On Thu, Feb 25, 2016 at 12:18 PM, Hegner Robert <rheg...@hsr.ch> wrote:
>The idea with the btrfs-raid1 came from
> (http://unix.stackexchange.com/a/186954) and it made perfect sense to me to
> use a filesystem which is designed with flash-memory in mind and to use
> raid1 to achieve some redundancy. But it looks like this was wrong
> thinking...

I'd say Lionel is right in that these cards have a lot of reliability
problems, but a big part of that is fake flash. You might test your
cards to see if they are looping on themselves, i.e. lying about how
big they really are and what happens is as they get only partly full
they're really totally full and start overwriting themselves.
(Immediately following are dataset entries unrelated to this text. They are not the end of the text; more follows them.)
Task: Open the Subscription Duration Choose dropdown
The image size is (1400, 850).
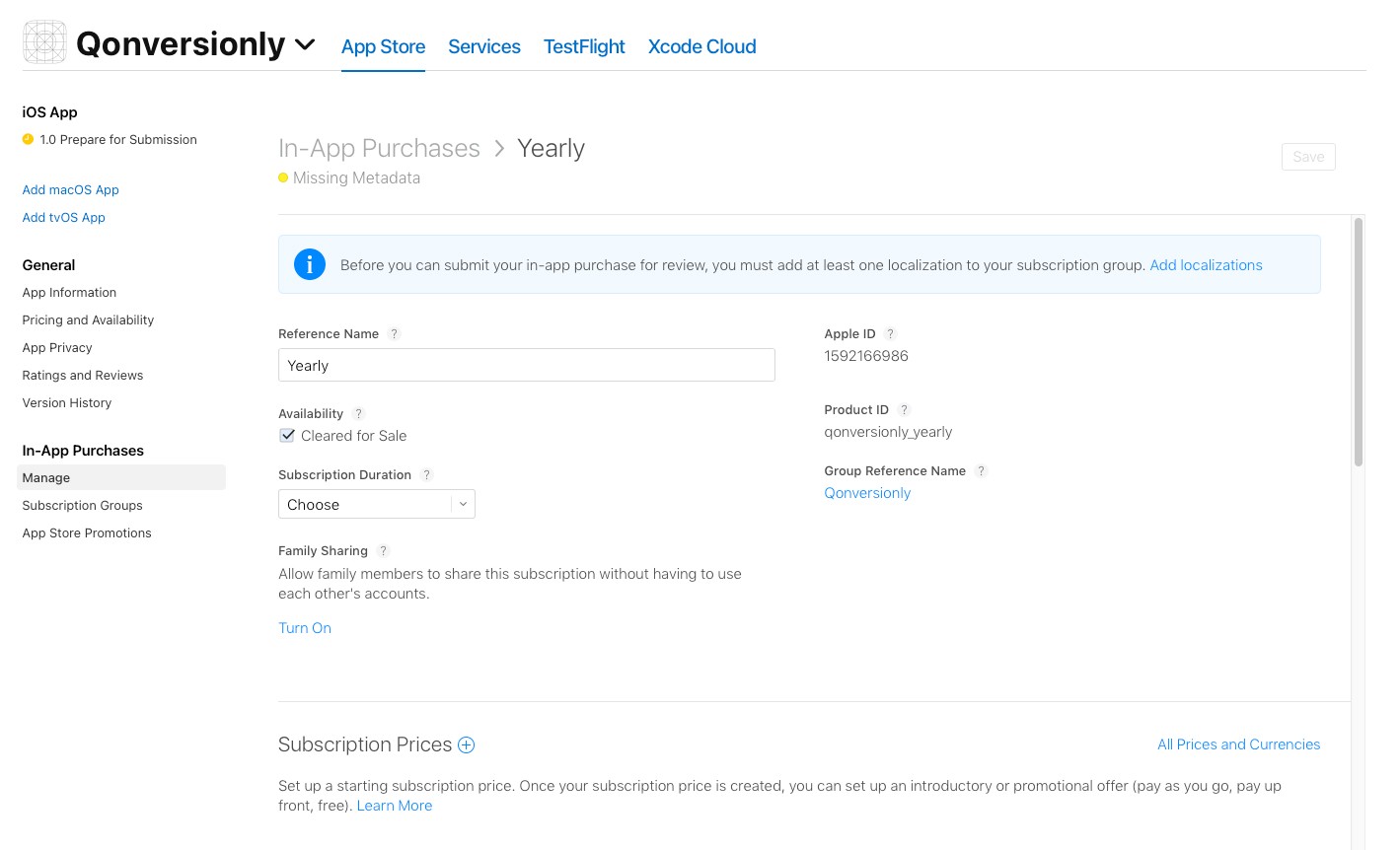Action: point(376,504)
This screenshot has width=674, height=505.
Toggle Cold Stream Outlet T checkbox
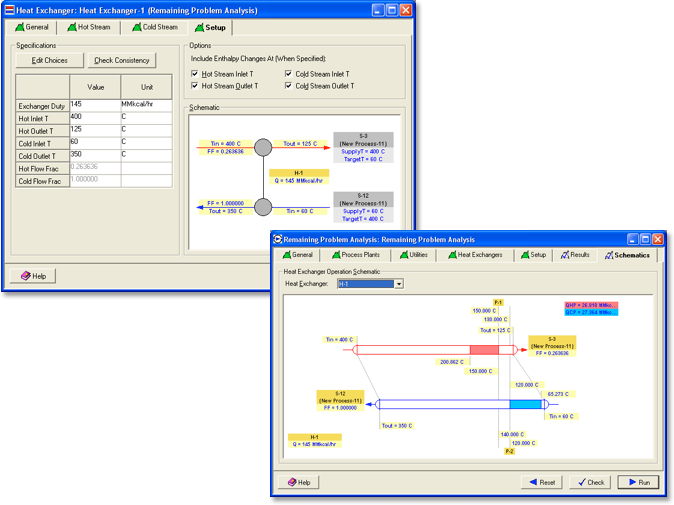[289, 86]
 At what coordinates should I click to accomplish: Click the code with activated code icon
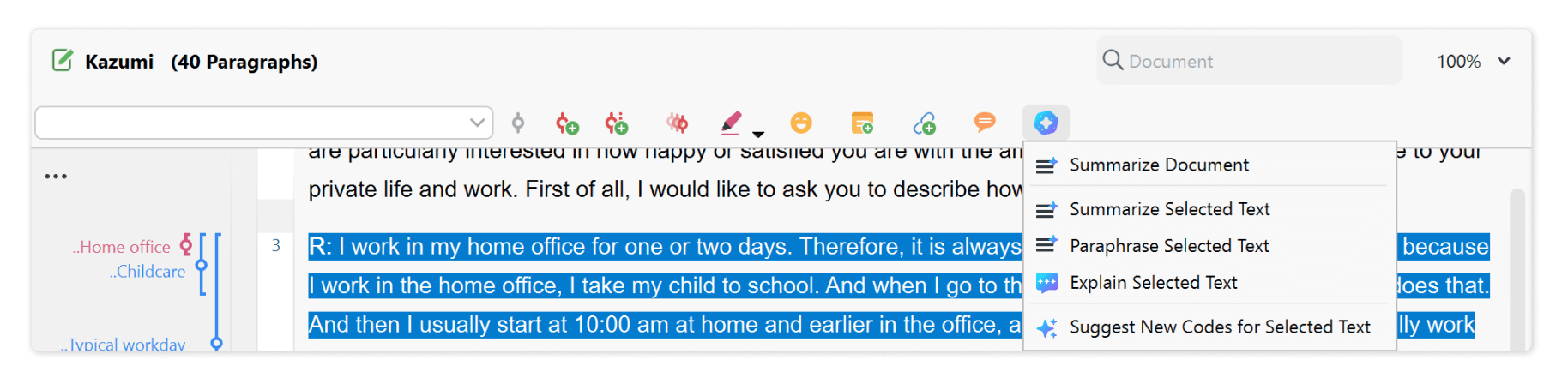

If these two systems are essentially identically configured (same size
flash, even if they aren't both raid1 configurations; and were setup
on about the same day or week with the same kinds of workload being
done) then it's plausible they both ran out of real space at the same
time and face plant.

For a GUI app that can test the flash quickly:
https://blogs.gnome.org/hughsie/2015/01/28/detecting-fake-flash/

For CLI app that not as fast (it works differently, not sure if it's
better or not), look for the F3 package.
http://oss.digirati.com.br/f3/

I think if you find good quality flash your idea of using Btrfs raid1
either DUP or separate flash cards for embedded use is OK. I mean,
it's what we have, even if it's not ideal. If it turns out there's
some evidence a lot of flash out there totally face plants when the
write pattern is substantially different than FAT32/64 then that
suggests to me Btrfs needs a new (additional) ssd write allocator that
more closely mimics FAT32 while still of course being COW and all
that. But I suspect you've just got a bad batch of flash - I've got
some PNY, Lexar, Kingston flash here that I use with Btrfs (for years
now some of them) and don't have problems.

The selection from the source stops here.